Poverty in America is intractable. Fifty years after Lyndon Johnson declared a war on poverty, we’re still fighting it. The usual liberal solution — spending more money on income transfers and creating new poverty-fighting bureaucracies — is not working. Indeed, the liberal paradigm perpetuates poverty by weakening the incentive of poor people to lift themselves from their condition.

We continually hear that more children live in poverty than adults. That’s because, while many people manage to rise out of poverty, their departure from the ranks of the poor is more than offset by the large number of children born in poor households. Indeed, women in households making less than $10,000 per year give birth at nearly twice the rate of women making $35,000 a year or more, as seen below.

Source: Statista

Source: Statista

And that raw fertility number understates the nature of the problem. Poor women also tend to bear children at younger ages than higher-income women, who tend to defer childbirth until after college and marriage. Thus, a poor woman bearing a daughter at age 18, who in turn bears another daughter at age 18, adds two people to the ranks of the poor in the same period of time in which a high-income career woman bearing her first child at age 36 adds to the ranks of the non-poor.

I rarely find myself in agreement with Washington Post columnist Catherine Rampell, but she has the facts on her side in this instance: Low-income women are no more likely than higher-income women to be sexually active, but they are less likely to use birth control. Thus, says Rampell, a poor woman is more than five times as likely to get pregnant by accident than an affluent woman.
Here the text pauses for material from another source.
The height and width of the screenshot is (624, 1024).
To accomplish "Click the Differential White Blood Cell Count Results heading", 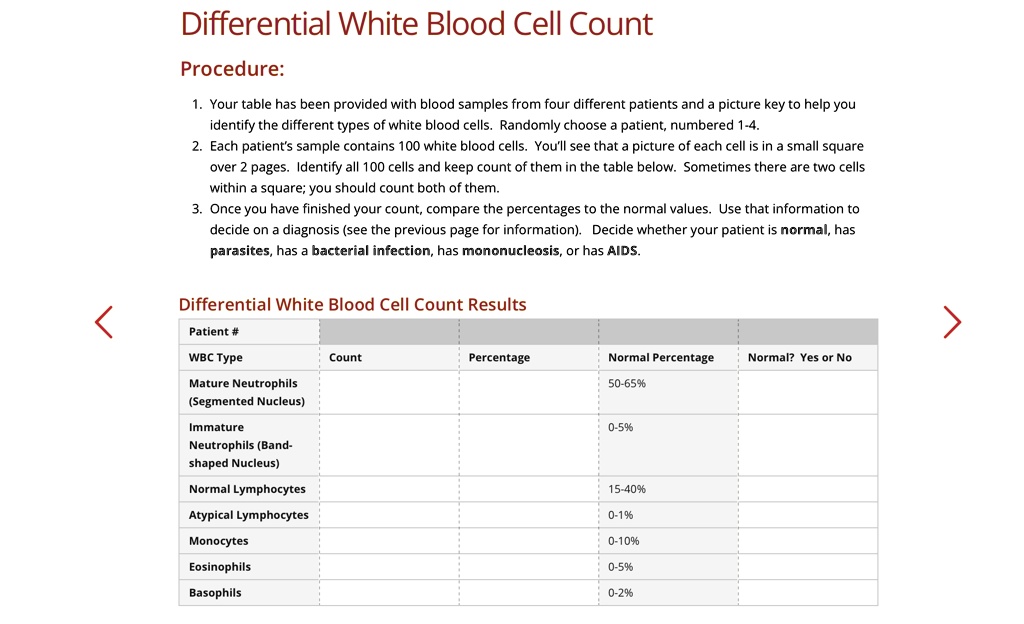I will coord(352,304).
Anyone interested in fighting poverty without expanding the federal entitlement programs that are driving the country toward fiscal insolvency should enthusiastically embrace the policy of giving poor women more control over their fertility. When poor women control their pregnancy, they are likely to have fewer children, and when they do have them, they are more likely to do so at a later date — waiting, perhaps, until after they have graduated from high school, found a job and possess the maturity and financial resources to be a good parent.

Family planning is one of the very few anti-poverty programs that work, and it’s arguably the most cost-effective. Conservatives need to stop venting about Planned Parenthood and turn their attention to the larger and more challenging job of crafting an ethically responsible approach to the trade in fetal organs.